**YOUR OBJECTIVE**
Look through the lines of the material and count those containing "toolbar". Give that count alone.

---+---

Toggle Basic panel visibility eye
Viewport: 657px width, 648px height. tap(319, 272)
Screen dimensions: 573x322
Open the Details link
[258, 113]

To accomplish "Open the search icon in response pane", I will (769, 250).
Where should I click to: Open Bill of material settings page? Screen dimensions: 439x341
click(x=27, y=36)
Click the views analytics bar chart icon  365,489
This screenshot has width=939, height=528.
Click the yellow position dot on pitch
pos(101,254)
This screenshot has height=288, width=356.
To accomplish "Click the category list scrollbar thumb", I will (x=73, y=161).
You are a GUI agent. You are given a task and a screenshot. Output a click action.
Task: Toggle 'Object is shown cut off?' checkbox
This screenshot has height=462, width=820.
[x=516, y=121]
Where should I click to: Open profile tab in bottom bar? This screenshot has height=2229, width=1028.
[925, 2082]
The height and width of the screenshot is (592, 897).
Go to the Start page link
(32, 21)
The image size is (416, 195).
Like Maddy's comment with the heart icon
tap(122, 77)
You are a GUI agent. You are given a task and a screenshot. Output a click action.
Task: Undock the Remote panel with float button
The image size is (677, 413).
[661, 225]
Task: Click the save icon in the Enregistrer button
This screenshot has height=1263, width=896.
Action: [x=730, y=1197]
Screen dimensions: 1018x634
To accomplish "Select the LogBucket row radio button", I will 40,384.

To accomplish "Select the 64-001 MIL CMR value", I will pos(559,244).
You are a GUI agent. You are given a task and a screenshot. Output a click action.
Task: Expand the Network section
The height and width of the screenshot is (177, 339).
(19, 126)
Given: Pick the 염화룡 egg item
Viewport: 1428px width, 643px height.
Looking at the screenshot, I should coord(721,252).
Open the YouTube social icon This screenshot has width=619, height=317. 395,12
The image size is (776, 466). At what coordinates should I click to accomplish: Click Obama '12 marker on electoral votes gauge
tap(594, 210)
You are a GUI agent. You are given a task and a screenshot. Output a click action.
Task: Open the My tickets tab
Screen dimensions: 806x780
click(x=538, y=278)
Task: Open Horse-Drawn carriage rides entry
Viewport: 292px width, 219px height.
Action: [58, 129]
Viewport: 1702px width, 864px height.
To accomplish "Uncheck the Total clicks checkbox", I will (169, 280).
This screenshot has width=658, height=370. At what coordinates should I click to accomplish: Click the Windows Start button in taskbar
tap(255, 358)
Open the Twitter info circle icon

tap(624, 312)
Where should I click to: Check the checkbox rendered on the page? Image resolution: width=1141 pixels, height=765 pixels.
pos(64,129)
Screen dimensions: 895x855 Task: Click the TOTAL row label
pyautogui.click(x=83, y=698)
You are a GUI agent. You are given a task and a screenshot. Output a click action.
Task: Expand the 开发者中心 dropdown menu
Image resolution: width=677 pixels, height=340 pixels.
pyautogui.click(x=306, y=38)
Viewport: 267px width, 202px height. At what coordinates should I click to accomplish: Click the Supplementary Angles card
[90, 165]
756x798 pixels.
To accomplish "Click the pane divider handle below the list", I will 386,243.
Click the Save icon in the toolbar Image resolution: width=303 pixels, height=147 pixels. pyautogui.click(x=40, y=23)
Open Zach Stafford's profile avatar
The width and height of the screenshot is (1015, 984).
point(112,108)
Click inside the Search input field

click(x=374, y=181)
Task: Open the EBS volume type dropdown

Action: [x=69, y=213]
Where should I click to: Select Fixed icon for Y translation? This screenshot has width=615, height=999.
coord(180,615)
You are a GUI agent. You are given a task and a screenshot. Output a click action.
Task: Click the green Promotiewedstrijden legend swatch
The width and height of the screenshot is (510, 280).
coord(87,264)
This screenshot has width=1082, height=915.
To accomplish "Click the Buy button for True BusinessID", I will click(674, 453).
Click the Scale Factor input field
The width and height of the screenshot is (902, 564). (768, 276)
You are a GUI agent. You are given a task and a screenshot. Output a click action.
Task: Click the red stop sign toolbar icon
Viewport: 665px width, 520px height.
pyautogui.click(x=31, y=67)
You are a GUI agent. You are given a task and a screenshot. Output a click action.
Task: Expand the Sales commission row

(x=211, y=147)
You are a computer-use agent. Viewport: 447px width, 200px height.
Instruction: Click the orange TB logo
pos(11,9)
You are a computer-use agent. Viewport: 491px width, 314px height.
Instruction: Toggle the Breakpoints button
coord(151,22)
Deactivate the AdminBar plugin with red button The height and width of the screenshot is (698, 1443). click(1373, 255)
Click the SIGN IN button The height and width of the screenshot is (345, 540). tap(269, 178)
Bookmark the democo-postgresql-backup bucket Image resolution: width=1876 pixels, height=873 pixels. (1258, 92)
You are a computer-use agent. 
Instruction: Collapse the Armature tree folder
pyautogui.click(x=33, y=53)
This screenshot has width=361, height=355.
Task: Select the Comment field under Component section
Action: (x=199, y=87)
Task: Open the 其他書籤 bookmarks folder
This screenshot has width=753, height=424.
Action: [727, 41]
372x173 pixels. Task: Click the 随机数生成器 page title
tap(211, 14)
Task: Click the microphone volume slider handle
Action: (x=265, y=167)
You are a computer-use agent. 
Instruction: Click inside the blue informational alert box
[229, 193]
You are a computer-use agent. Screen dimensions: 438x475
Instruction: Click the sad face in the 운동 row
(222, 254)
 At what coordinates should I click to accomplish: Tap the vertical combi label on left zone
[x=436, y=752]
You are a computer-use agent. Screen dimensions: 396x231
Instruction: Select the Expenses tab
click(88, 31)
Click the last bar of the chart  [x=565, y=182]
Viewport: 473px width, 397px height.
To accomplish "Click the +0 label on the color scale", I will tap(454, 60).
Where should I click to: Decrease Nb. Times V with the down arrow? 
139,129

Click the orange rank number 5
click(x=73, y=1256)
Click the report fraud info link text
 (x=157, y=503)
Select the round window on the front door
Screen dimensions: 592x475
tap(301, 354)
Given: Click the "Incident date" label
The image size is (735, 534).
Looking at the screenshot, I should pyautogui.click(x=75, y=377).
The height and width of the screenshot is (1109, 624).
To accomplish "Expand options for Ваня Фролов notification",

---+---

**TASK RESULT**
2